*给定文本*
....

第三方面,本申请实施例提供了一种目标检测模型建立装置,包括:网络修改模块,用于获取基础目标检测网络,将所述基础目标检测网络的普通卷积层替换为深度可分离卷积层,并将多尺度特征融合机制加入至所述基础目标检测网络,得到初始目标检测模型;数字图像获取模块,用于获取预设数字图像,并将所述预设数字图像输入至所述初始目标检测模型;特征提取模块,用于通过所述初始目标检测模型的所述深度可分离卷积层对所述预设数字图像进行特征提取,输出特征图;目标检测模块,用于通过所述初始目标检测模型的所述多尺度特征融合机制对所述特征图进行目标检测,得到中间目标检测模型;模型优化模块,用于采用NetAdapt算法和剪枝算法对所述中间目标检测模型进行优化处理,得到最终目标检测模型。
第四方面,本申请实施例提供了一种目标检测装置,包括:数字图像获取模块,用于获取实际数字图像,并将所述实际数字图像输入至目标检测模型;特征提取模块,用于通过所述目标检测模型的深度可分离卷积层对所述实际数字图像进行特征提取,输出特征图;目标检测模块,用于通过所述目标检测模型的多尺度特征融合机制对所述特征图进行目标检测。
第五方面,本申请实施例提供了一种目标检测设备,包括:存储器、处理器及存储在存储器上并可在处理器上运行的计算机程序,所述处理器执行所述计算机程序时实现一种目标检测模型的建立方法和/或一种目标检测模型的应用方法:其中,所述目标检测模型的建立方法包括:获取基础目标检测网络,将所述基础目标检测网络的普通卷积层替换为深度可分离卷积层,并将多尺度特征融合机制加入至所述基础目标检测网络,得到初始目标检测模型;获取预设数字图像,并将所述预设数字图像输入至所述初始目标检测模型;通过所述初始目标检测模型的所述深度可分离卷积层对所述预设数字图像进行特征提取,输出特征图;通过所述初始目标检测模型的所述多尺度特征融合机制对所述特征图进行目标检测,得到中间目标检测模型;采用NetAdapt算法和剪枝算法对所述中间目标检测模型进行优化处理,得到最终目标检测模型;其中,所述目标检测模型的应用方法包括:获取实际数字图像,并将所述实际数字图像输入至目标检测模型;通过所述目标检测模型的深度可分离卷积层对所述实际数字图像进行特征提取,输出特征图;通过所述目标检测模型的多尺度特征融合机制对所述特征图进行目标检测。

....

*数据集*

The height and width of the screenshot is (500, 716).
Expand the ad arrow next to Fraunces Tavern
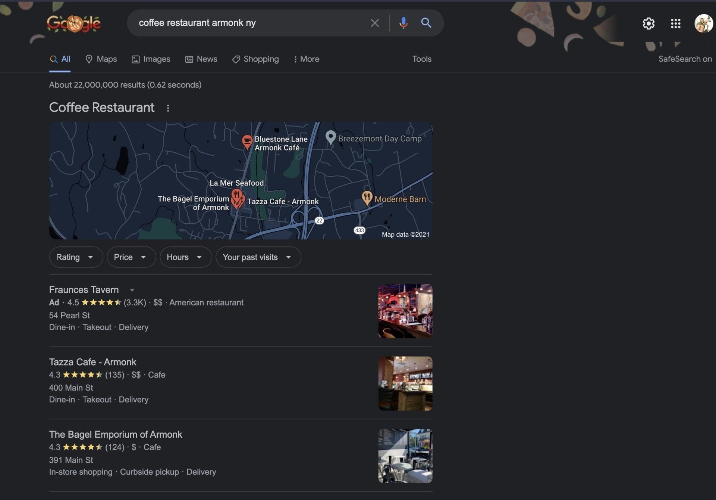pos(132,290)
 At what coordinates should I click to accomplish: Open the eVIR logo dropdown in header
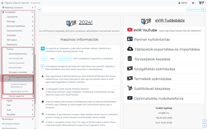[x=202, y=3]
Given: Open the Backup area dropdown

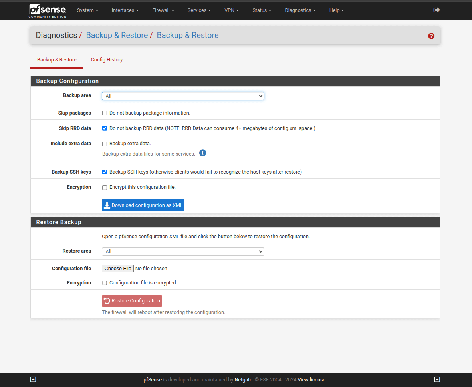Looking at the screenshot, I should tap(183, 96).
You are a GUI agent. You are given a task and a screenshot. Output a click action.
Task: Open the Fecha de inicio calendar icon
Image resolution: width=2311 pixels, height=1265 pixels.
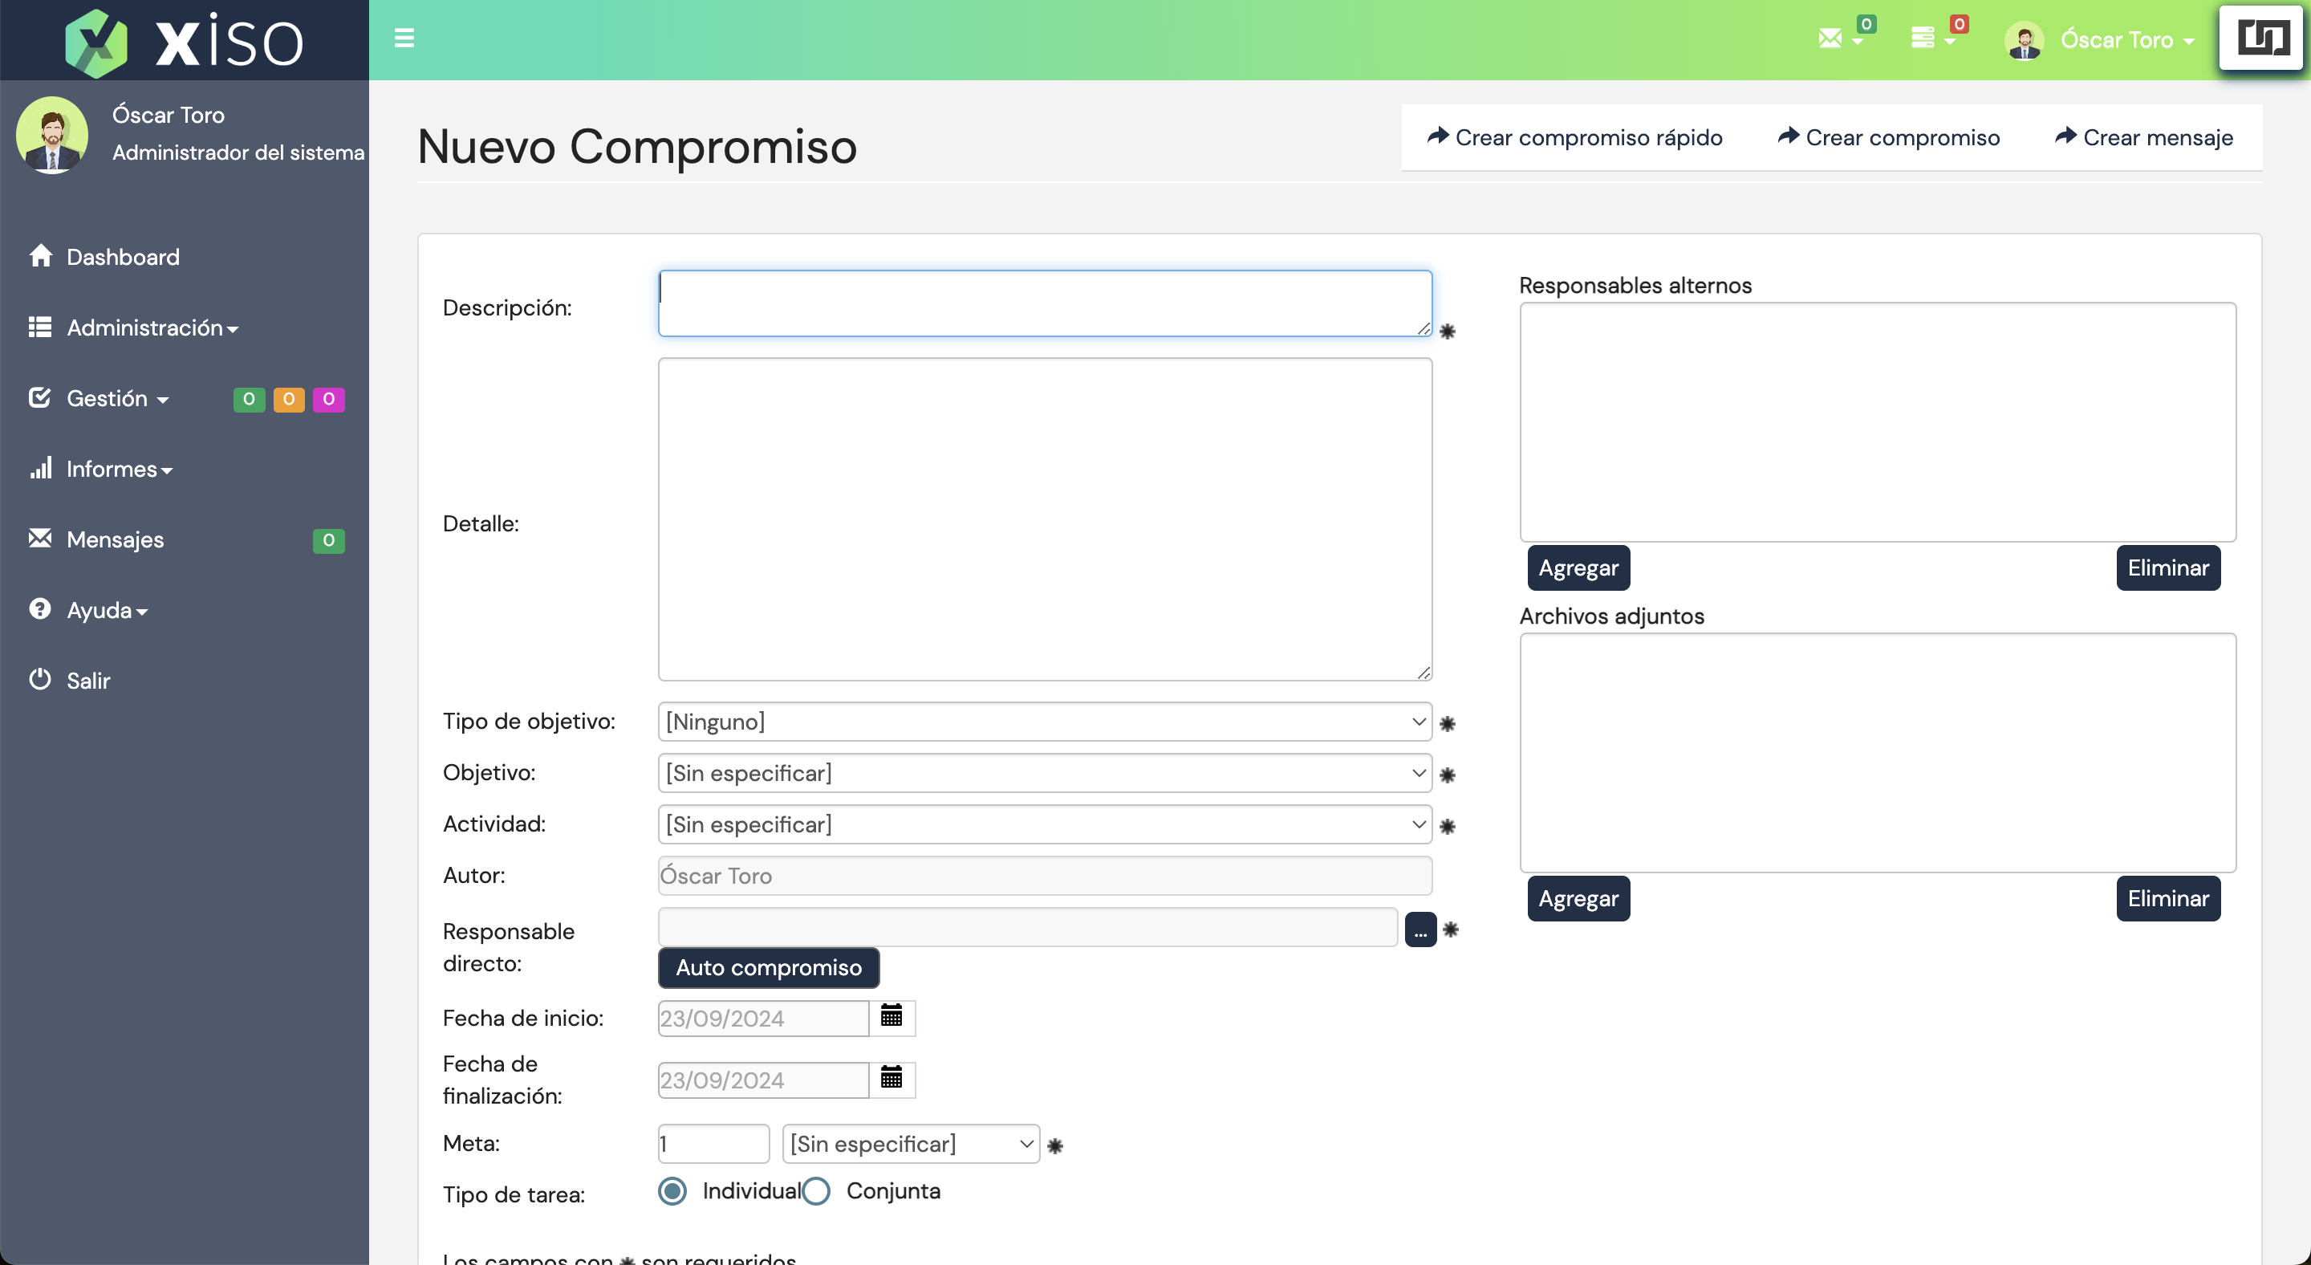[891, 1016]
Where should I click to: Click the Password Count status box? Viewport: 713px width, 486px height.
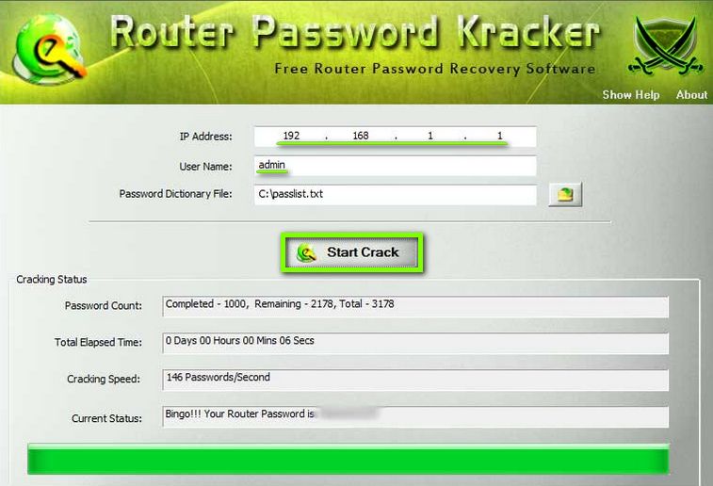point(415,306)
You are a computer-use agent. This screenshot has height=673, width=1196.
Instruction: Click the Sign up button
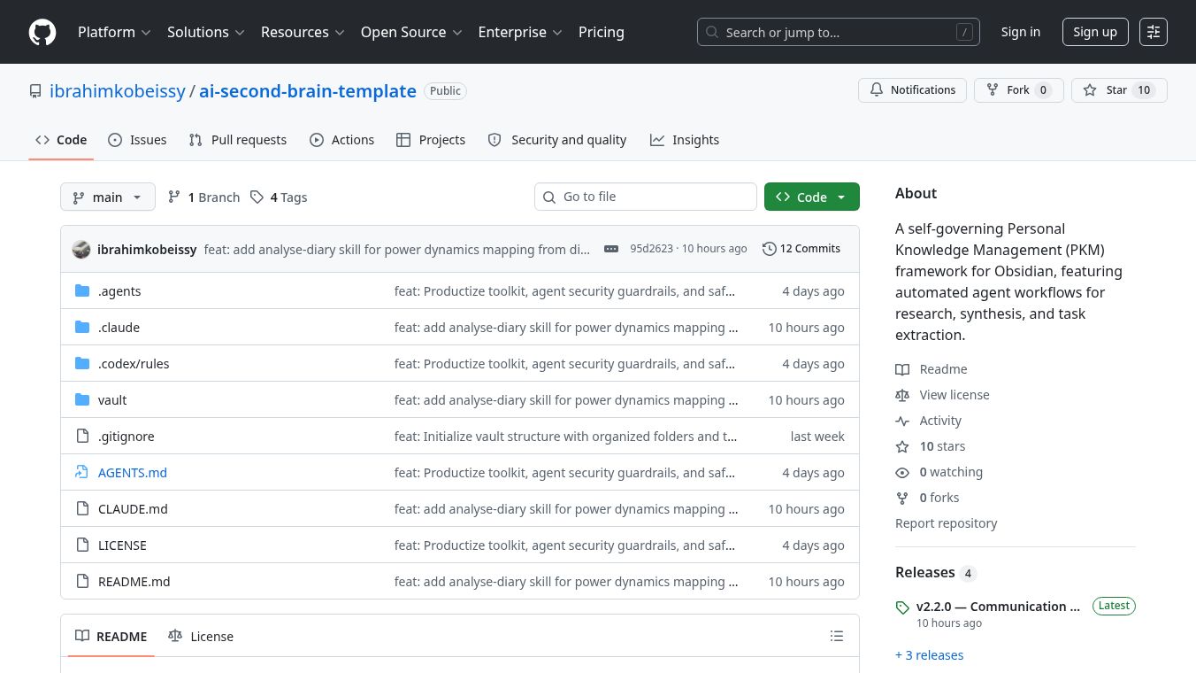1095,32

....

*任务说明*
把给定文本中从“第三方面,本申请实施例提供了”开始、到“处理,得到最终目标检测模型。”结束的那一段原样抄下来。

*参考答案*
第三方面,本申请实施例提供了一种目标检测模型建立装置,包括:网络修改模块,用于获取基础目标检测网络,将所述基础目标检测网络的普通卷积层替换为深度可分离卷积层,并将多尺度特征融合机制加入至所述基础目标检测网络,得到初始目标检测模型;数字图像获取模块,用于获取预设数字图像,并将所述预设数字图像输入至所述初始目标检测模型;特征提取模块,用于通过所述初始目标检测模型的所述深度可分离卷积层对所述预设数字图像进行特征提取,输出特征图;目标检测模块,用于通过所述初始目标检测模型的所述多尺度特征融合机制对所述特征图进行目标检测,得到中间目标检测模型;模型优化模块,用于采用NetAdapt算法和剪枝算法对所述中间目标检测模型进行优化处理,得到最终目标检测模型。